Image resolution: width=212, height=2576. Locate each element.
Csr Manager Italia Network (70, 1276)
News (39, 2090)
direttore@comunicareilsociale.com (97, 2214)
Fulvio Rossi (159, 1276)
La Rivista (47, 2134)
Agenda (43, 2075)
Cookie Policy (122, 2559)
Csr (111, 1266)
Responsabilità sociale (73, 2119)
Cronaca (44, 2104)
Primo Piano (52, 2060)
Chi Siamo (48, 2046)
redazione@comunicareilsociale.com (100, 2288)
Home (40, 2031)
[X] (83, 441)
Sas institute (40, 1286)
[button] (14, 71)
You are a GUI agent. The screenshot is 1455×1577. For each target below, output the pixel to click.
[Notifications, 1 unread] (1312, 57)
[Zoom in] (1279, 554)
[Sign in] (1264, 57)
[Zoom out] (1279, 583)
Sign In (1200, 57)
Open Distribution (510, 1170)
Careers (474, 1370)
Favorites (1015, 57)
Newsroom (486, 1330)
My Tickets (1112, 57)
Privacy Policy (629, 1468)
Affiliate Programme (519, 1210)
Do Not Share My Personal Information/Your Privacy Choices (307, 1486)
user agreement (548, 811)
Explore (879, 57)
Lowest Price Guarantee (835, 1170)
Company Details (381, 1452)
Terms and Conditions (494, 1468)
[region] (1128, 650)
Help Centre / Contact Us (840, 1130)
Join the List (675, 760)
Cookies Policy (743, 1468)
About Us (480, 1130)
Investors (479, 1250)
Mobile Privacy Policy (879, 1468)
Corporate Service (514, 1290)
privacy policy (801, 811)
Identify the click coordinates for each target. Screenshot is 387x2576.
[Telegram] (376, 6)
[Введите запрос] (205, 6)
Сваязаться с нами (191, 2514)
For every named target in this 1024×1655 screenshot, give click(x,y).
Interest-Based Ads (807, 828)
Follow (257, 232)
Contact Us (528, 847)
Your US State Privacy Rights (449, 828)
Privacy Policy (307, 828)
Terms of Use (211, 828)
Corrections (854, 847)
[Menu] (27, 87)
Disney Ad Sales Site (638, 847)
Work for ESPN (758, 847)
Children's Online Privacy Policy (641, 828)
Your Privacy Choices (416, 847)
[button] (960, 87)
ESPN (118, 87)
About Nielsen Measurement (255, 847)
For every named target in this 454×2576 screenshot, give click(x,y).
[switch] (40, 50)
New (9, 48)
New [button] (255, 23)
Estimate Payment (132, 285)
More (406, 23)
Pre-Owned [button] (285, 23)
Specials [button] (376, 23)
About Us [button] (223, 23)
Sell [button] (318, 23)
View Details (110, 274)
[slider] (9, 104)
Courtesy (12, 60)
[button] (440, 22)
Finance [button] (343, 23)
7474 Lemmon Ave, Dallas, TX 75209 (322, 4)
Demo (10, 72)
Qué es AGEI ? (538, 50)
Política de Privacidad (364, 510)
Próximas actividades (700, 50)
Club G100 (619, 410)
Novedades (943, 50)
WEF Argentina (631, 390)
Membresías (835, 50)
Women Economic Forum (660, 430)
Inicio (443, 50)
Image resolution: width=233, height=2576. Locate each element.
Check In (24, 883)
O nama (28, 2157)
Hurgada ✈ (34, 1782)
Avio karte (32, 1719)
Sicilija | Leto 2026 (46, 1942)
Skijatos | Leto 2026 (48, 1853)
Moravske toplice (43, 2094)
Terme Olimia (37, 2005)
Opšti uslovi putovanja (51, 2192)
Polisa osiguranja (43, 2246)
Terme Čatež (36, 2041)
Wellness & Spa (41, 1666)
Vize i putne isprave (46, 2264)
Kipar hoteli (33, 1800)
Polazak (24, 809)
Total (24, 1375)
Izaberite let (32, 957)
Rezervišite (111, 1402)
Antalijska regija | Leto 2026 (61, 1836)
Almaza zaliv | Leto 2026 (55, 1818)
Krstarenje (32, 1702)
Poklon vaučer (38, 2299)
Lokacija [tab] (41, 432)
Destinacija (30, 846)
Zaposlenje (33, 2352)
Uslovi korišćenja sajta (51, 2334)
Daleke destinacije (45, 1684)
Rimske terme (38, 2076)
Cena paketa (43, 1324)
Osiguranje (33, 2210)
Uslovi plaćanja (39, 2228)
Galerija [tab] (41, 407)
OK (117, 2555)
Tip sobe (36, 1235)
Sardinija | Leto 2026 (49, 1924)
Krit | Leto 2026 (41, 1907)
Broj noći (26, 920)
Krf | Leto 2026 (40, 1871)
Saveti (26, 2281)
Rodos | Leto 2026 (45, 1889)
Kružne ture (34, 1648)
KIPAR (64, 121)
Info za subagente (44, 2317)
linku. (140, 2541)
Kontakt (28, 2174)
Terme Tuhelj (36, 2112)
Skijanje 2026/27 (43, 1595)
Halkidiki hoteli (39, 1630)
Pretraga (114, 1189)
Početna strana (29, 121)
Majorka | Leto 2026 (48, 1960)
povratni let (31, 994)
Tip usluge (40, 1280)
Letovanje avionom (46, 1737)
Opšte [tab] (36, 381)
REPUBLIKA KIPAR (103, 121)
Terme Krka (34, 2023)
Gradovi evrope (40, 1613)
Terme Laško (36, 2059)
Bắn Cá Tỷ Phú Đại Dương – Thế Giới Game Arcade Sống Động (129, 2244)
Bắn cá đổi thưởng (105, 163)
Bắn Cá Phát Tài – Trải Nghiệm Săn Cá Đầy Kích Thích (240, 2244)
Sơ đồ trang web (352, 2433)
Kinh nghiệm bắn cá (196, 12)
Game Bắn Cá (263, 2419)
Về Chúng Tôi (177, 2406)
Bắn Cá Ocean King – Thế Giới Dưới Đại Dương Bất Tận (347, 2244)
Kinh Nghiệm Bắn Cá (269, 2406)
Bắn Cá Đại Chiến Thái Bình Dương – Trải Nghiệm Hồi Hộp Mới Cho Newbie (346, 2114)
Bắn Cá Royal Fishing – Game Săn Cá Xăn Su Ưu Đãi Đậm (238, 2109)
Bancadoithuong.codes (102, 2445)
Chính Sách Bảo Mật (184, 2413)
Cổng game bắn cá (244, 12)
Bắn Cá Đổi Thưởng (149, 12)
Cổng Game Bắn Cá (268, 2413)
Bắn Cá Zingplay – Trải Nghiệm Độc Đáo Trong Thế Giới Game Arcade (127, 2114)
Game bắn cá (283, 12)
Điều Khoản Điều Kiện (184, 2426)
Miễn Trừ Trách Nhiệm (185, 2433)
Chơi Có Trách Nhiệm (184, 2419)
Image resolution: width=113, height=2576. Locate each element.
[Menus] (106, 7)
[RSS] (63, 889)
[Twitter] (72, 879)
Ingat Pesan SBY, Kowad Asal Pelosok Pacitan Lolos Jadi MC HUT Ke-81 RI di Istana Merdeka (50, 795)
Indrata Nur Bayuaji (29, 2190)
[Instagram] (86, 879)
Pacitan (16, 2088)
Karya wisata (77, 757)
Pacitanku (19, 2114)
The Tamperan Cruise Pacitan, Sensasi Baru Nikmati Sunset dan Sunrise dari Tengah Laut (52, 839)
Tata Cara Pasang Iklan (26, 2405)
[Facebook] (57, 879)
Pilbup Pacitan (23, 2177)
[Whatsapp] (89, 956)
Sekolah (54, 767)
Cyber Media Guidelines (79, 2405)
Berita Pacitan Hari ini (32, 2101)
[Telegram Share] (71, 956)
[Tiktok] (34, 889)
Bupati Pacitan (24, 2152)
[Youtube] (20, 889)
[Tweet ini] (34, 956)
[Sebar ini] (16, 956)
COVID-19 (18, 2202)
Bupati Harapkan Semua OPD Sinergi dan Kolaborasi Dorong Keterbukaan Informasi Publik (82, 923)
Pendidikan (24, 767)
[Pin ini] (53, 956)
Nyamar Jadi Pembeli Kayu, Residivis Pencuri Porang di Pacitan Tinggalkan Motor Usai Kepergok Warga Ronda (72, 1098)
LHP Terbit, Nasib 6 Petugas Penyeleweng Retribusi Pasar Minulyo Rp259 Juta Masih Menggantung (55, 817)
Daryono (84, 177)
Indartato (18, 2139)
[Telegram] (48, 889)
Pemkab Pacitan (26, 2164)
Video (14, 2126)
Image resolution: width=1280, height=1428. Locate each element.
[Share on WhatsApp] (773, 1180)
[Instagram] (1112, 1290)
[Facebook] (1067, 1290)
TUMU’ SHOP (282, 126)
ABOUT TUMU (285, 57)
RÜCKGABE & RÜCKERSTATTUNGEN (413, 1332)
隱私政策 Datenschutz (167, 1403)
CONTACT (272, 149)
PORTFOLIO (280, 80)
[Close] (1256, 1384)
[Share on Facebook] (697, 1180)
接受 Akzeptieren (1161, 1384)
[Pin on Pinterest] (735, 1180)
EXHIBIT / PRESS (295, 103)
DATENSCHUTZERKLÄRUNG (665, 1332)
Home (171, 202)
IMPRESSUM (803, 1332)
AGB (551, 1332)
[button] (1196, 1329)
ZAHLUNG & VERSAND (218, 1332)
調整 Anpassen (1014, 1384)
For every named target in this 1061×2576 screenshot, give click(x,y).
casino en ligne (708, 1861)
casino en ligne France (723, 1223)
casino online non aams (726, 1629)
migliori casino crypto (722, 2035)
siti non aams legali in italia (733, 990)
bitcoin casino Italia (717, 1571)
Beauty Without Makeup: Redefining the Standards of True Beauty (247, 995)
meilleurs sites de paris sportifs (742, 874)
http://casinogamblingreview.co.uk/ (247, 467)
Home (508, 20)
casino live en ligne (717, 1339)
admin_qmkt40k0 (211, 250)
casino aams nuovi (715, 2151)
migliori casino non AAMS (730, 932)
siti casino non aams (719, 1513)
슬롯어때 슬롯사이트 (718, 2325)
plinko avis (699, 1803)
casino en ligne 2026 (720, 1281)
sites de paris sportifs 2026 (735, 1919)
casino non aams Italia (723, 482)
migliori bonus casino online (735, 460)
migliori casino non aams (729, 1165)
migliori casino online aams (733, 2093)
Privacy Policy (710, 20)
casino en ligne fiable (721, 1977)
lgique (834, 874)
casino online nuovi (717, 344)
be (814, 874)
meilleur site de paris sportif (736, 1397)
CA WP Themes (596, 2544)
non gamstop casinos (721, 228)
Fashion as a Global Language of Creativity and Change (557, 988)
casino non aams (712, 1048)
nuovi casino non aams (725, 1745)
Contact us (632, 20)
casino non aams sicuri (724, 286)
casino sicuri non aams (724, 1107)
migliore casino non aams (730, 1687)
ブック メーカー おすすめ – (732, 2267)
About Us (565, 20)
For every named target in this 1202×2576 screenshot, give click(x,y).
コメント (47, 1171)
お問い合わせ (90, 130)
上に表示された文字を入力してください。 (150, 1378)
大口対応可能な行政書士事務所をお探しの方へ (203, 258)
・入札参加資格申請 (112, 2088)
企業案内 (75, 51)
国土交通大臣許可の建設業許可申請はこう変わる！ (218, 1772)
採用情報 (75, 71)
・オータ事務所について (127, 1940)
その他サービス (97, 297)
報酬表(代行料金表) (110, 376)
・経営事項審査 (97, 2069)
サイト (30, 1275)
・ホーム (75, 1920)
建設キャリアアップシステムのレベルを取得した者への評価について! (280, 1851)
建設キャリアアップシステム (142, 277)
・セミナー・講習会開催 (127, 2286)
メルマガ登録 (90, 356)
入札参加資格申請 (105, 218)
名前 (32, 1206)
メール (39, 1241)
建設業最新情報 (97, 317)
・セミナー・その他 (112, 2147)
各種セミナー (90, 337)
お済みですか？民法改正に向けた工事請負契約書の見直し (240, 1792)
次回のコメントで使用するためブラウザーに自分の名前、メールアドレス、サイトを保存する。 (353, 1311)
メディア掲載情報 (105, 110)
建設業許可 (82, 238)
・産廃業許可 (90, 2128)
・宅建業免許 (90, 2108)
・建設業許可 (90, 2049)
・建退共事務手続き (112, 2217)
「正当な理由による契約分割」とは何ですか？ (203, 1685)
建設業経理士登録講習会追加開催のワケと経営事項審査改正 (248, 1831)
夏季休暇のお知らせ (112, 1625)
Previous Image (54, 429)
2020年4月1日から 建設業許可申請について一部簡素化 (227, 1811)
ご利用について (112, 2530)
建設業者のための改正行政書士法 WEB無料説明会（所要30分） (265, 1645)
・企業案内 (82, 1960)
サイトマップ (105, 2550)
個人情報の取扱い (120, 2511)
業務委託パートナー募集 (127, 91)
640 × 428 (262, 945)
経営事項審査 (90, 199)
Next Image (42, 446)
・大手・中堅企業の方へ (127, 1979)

————

• [EXERCISE DESCRIPTION] What you return must be the lines above that run from the line with "EXHIBIT / PRESS (295, 103)" to the line with "casino non aams Italia (723, 482)", inclusive, each copied exactly.

• [RESULT]
EXHIBIT / PRESS (295, 103)
DATENSCHUTZERKLÄRUNG (665, 1332)
Home (171, 202)
IMPRESSUM (803, 1332)
AGB (551, 1332)
[button] (1196, 1329)
ZAHLUNG & VERSAND (218, 1332)
調整 Anpassen (1014, 1384)
For every named target in this 1061×2576 screenshot, give click(x,y).
casino en ligne (708, 1861)
casino en ligne France (723, 1223)
casino online non aams (726, 1629)
migliori casino crypto (722, 2035)
siti non aams legali in italia (733, 990)
bitcoin casino Italia (717, 1571)
Beauty Without Makeup: Redefining the Standards of True Beauty (247, 995)
meilleurs sites de paris sportifs (742, 874)
http://casinogamblingreview.co.uk/ (247, 467)
Home (508, 20)
casino live en ligne (717, 1339)
admin_qmkt40k0 (211, 250)
casino aams nuovi (715, 2151)
migliori casino non AAMS (730, 932)
siti casino non aams (719, 1513)
슬롯어때 슬롯사이트 (718, 2325)
plinko avis (699, 1803)
casino en ligne 2026 (720, 1281)
sites de paris sportifs 2026 (735, 1919)
casino non aams Italia (723, 482)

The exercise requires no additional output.